Recorded information:
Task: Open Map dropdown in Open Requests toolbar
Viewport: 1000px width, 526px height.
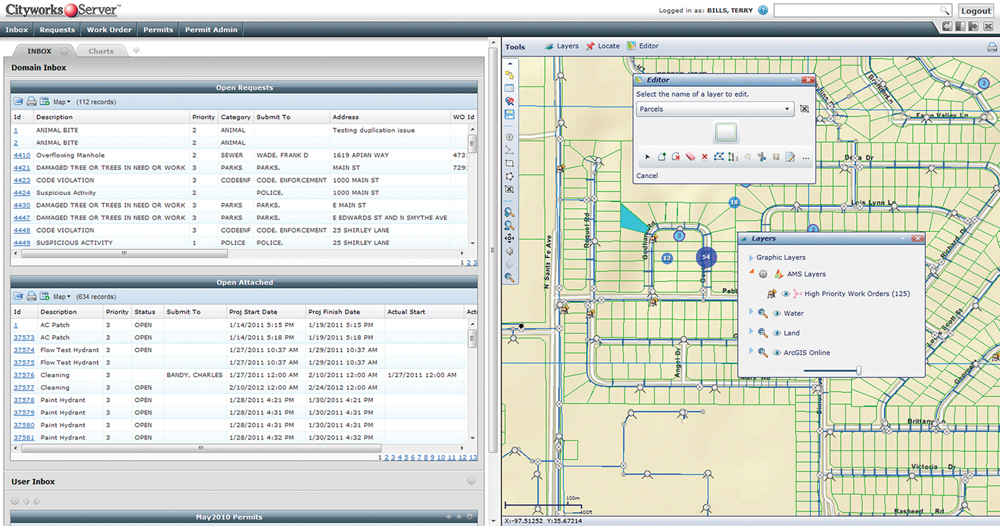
--
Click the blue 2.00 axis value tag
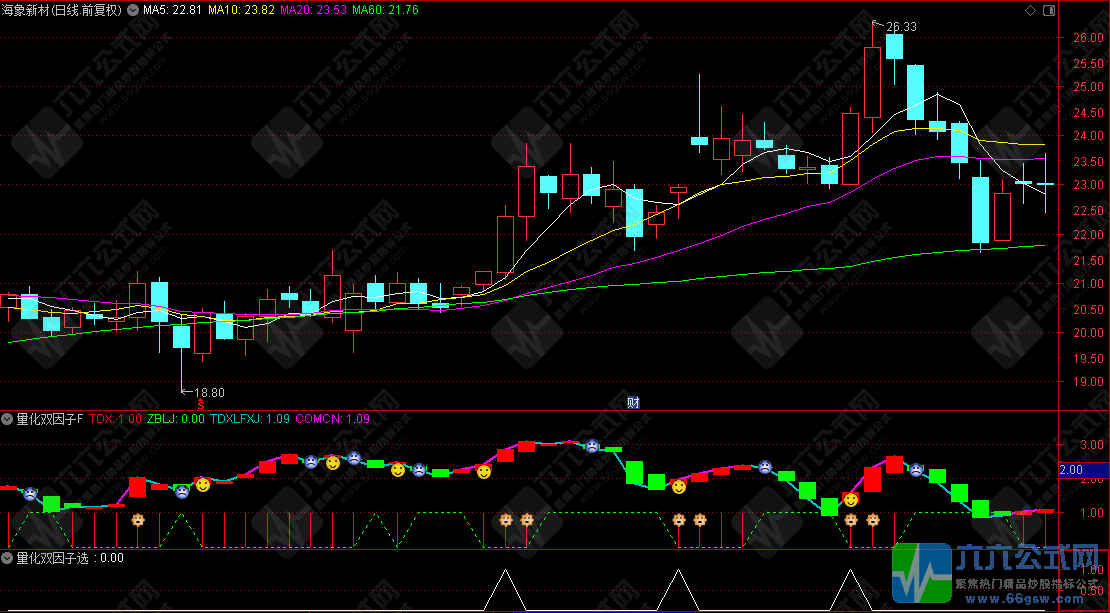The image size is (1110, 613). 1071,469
==
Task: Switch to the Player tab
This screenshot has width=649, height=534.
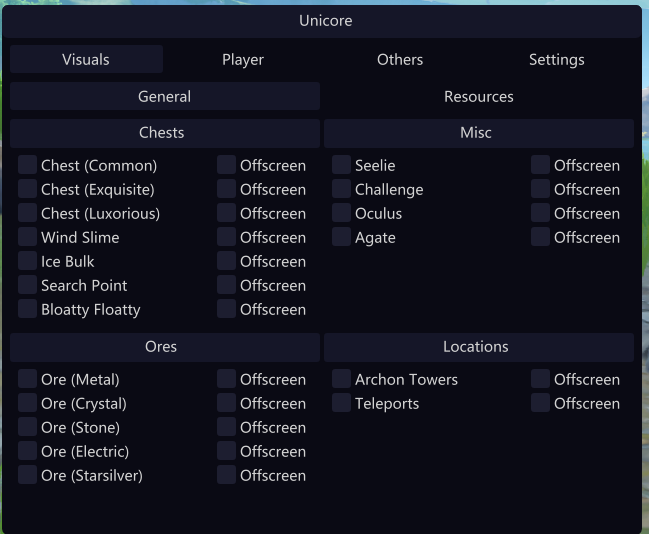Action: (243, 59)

Your goal: Update the material from the line containing "Task: Switch to the Player tab" through the line containing "Action: (243, 59)" by swapping "Player" for "Settings". Give back only that stretch, without the pictures.

Result for this task:
Task: Switch to the Settings tab
This screenshot has width=649, height=534.
Action: (243, 59)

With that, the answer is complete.